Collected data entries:
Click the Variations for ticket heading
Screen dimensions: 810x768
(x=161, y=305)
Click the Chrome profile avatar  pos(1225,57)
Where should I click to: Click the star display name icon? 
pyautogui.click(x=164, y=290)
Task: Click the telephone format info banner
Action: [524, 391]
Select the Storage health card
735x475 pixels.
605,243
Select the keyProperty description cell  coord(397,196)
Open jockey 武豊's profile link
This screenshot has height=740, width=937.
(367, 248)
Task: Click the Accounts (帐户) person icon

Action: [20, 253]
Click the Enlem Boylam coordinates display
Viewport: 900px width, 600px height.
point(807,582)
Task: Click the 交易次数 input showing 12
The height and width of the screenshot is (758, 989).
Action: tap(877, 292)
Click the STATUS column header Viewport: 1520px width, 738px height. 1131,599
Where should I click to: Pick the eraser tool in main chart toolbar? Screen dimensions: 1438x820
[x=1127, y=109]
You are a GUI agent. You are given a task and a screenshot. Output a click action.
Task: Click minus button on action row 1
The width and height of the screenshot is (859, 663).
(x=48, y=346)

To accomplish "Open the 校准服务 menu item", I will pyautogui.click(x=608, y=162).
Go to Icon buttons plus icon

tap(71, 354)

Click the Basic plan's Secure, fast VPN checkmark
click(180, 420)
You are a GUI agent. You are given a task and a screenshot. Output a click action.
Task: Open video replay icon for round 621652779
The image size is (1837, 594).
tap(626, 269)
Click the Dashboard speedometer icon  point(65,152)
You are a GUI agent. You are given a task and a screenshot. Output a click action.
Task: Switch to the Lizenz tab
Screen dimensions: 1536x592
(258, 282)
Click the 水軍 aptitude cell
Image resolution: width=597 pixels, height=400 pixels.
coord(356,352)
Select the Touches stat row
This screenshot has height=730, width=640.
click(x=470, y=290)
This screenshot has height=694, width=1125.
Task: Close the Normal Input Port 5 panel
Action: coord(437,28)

▸ What to produce
Every record above must appear again in the answer, unchanged.

▸ Output for this task
Click the Variations for ticket heading
Screen dimensions: 810x768
(x=161, y=305)
Click the Chrome profile avatar  pos(1225,57)
Where should I click to: Click the star display name icon? 
pyautogui.click(x=164, y=290)
Task: Click the telephone format info banner
Action: [524, 391]
Select the Storage health card
735x475 pixels.
605,243
Select the keyProperty description cell  coord(397,196)
Open jockey 武豊's profile link
This screenshot has height=740, width=937.
(367, 248)
Task: Click the Accounts (帐户) person icon

Action: [20, 253]
Click the Enlem Boylam coordinates display
Viewport: 900px width, 600px height.
point(807,582)
Task: Click the 交易次数 input showing 12
The height and width of the screenshot is (758, 989).
Action: tap(877, 292)
Click the STATUS column header Viewport: 1520px width, 738px height. 1131,599
Where should I click to: Pick the eraser tool in main chart toolbar? Screen dimensions: 1438x820
[x=1127, y=109]
You are a GUI agent. You are given a task and a screenshot. Output a click action.
Task: Click minus button on action row 1
The width and height of the screenshot is (859, 663).
(x=48, y=346)

To accomplish "Open the 校准服务 menu item", I will pyautogui.click(x=608, y=162).
Go to Icon buttons plus icon

tap(71, 354)

Click the Basic plan's Secure, fast VPN checkmark
click(180, 420)
You are a GUI agent. You are given a task and a screenshot. Output a click action.
Task: Open video replay icon for round 621652779
The image size is (1837, 594).
tap(626, 269)
Click the Dashboard speedometer icon  point(65,152)
You are a GUI agent. You are given a task and a screenshot. Output a click action.
Task: Switch to the Lizenz tab
Screen dimensions: 1536x592
(258, 282)
Click the 水軍 aptitude cell
Image resolution: width=597 pixels, height=400 pixels.
coord(356,352)
Select the Touches stat row
This screenshot has height=730, width=640.
click(x=470, y=290)
This screenshot has height=694, width=1125.
Task: Close the Normal Input Port 5 panel
Action: coord(437,28)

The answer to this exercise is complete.